START DATA SUPPLIED
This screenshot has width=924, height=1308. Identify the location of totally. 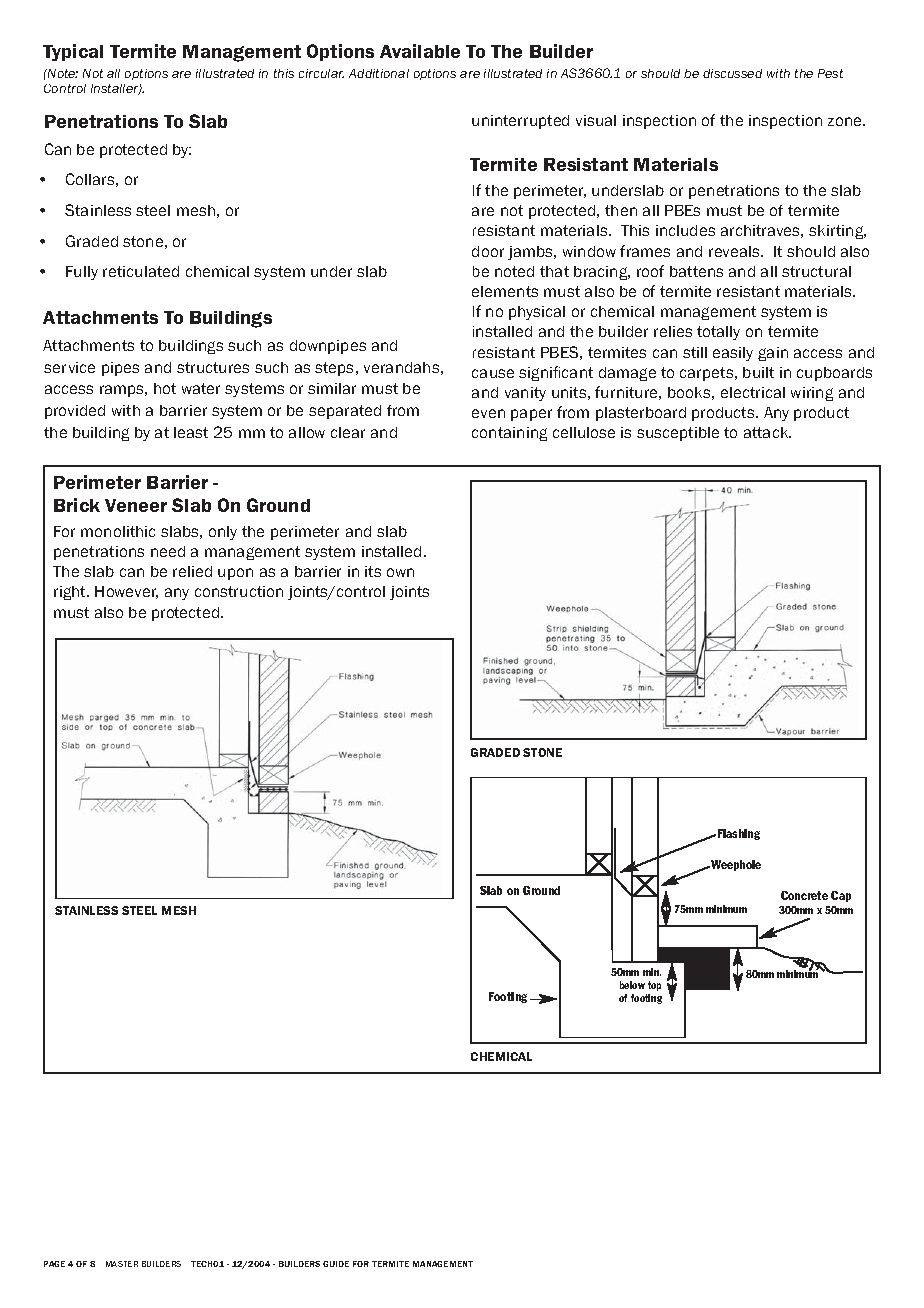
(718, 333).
END DATA SUPPLIED
START DATA SUPPLIED
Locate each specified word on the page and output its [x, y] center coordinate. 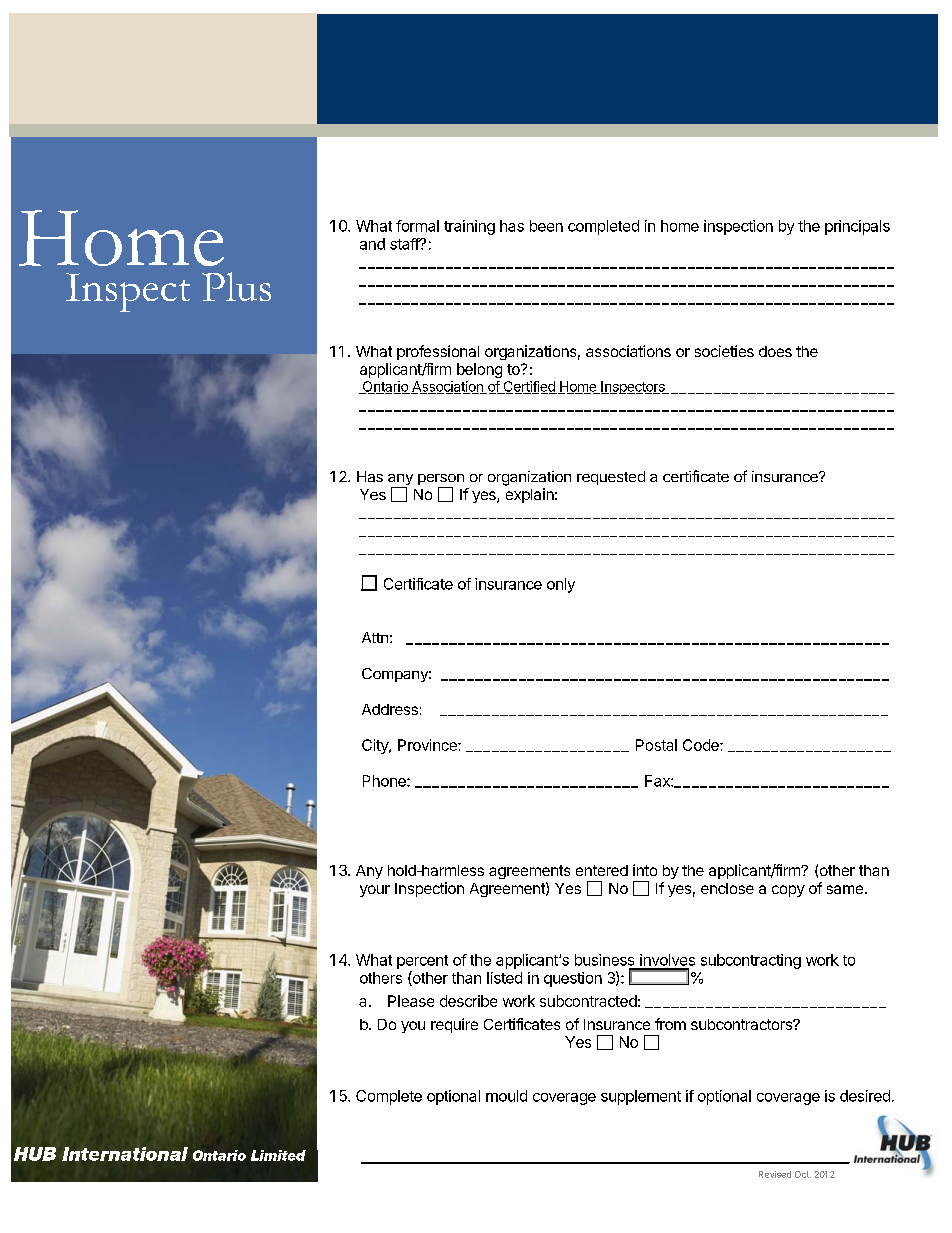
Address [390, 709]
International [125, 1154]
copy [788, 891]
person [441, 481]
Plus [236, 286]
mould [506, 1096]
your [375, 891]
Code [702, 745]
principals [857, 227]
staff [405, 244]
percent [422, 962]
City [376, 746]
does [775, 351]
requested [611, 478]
END DATA SUPPLIED
* TASK DESCRIPTION: Update everything in the material above from the line containing "your [375, 891]" down to the line containing "requested [611, 478]", replacing "City" with "Town" and leaving all else unchanged.

* FULL SOLUTION:
your [375, 891]
Code [702, 745]
principals [857, 227]
staff [405, 244]
percent [422, 962]
Town [376, 746]
does [775, 351]
requested [611, 478]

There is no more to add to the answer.